The 5-4 ruling upholds 19th-century treaties the U.S. government signed with the tribe, The Wall Street Journal reported. Justice Neil Gorsuch, a Trump appointee, joined the high court’s liberals in writing for the majority.

The issue involved whether the admission of Oklahoma into the Union in 1907 actually dissolved the Muscogee (Creek) Reservation which covered most of the state’s eastern half, a region that includes the state’s second-most populous city, Tulsa.

“Congress never formally voted to terminate Creek sovereignty, but the federal and state governments contended that the effect of Oklahoma statehood following several actions to diminish Indian self-rule amounted to the same thing,” the WSJ reported.

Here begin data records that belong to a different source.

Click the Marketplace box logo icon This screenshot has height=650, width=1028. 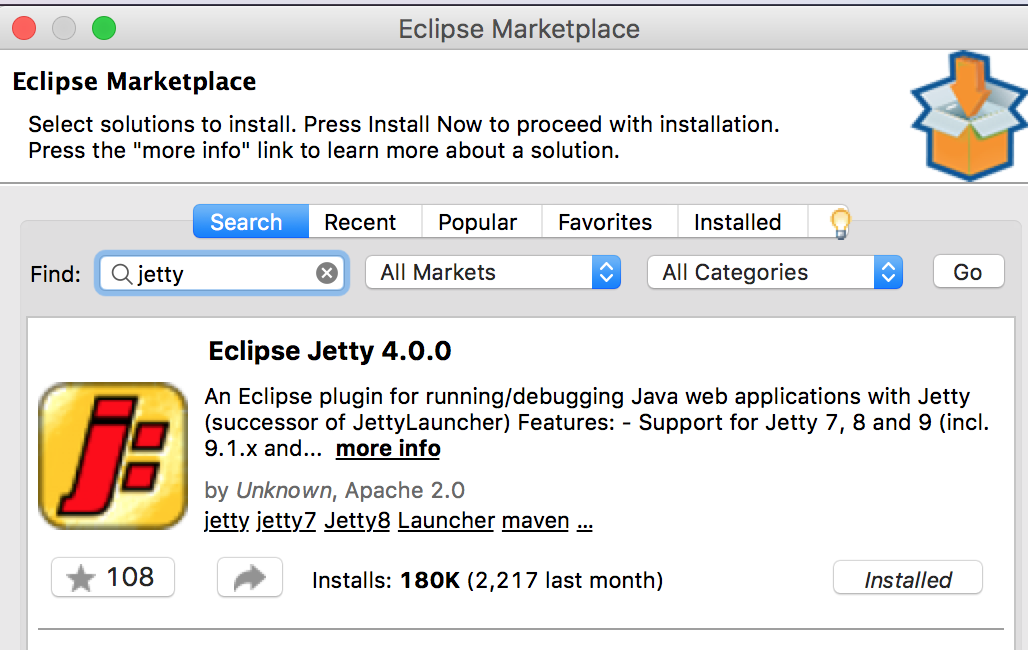pyautogui.click(x=968, y=118)
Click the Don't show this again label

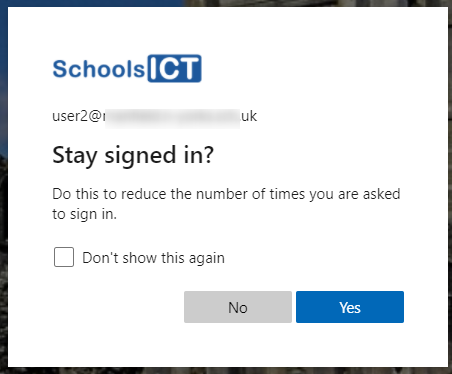153,258
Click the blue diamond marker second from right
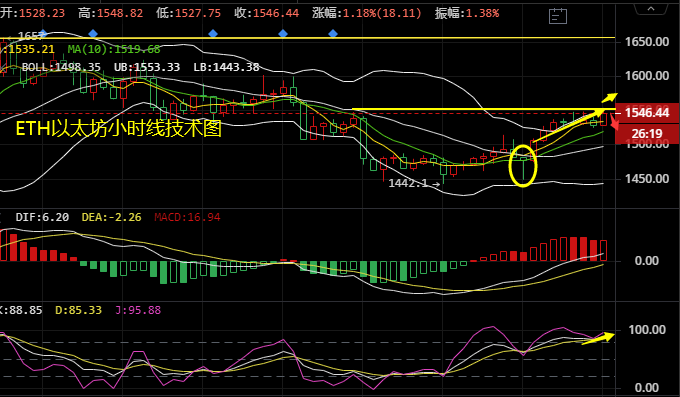Image resolution: width=680 pixels, height=397 pixels. [283, 33]
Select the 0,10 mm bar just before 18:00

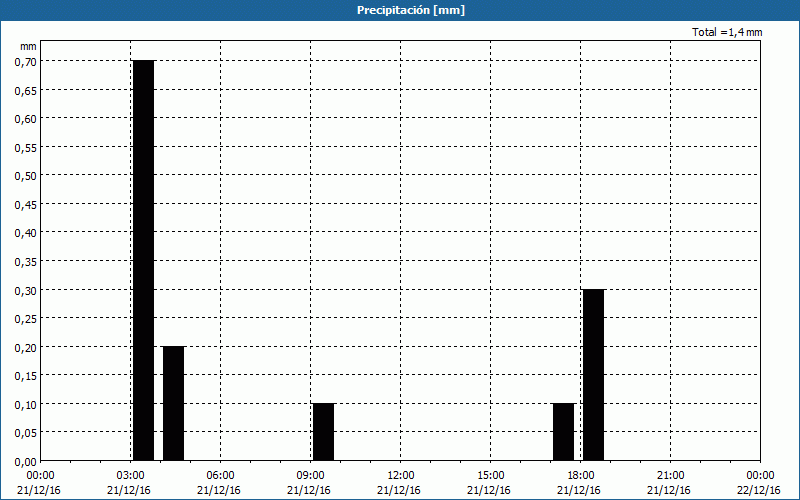coord(563,431)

The issue rose to prominence when Native Americans who had been prosecuted in state courts in Oklahoma began to contest their convictions by arguing that because they were actually residents of an Indian reservation they had to be tried in federal courts only.

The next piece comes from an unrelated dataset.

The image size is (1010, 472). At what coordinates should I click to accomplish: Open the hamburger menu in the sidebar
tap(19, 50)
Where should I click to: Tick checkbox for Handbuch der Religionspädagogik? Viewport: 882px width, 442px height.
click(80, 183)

Eight of the Supreme Court’s nine justices deadlocked on the issue in 2018 after Gorsuch recused himself. But he participated in the renewed case which was brought by Jimcy McGirt, a Creek Indian who had been convicted in state court of raping a 4-year-old girl who belongs to the Seminole Tribe in suburban Tulsa.

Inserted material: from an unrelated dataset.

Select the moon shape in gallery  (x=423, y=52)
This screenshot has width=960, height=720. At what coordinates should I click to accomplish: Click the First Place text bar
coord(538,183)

In addition, however, the case cast doubts over hundreds of additional state convictions as well as future prosecutions of Creek residents who allegedly committed crimes and infractions on land that had historically been designated as part of their reservation.

The case also “held broader implications” legally regarding eastern Oklahoma, “where taxing powers and contracts involving members of the tribe could be affected,” the WSJ reported.

In addition, the case stems from previous policies followed by the U.S. government to push Native Americans from lands they inhabited in order to allow for white settlements. Earlier in the 19th century, for instance, the U.S. government ejected the Five Tribes — the Creeks, Choctaw, Chickasaw, Cherokee, and Seminoles — from their historic lands in what are now Georgia and Alabama, moving them to the Oklahoma plains. The event is remembered as the “Trail of Tears.”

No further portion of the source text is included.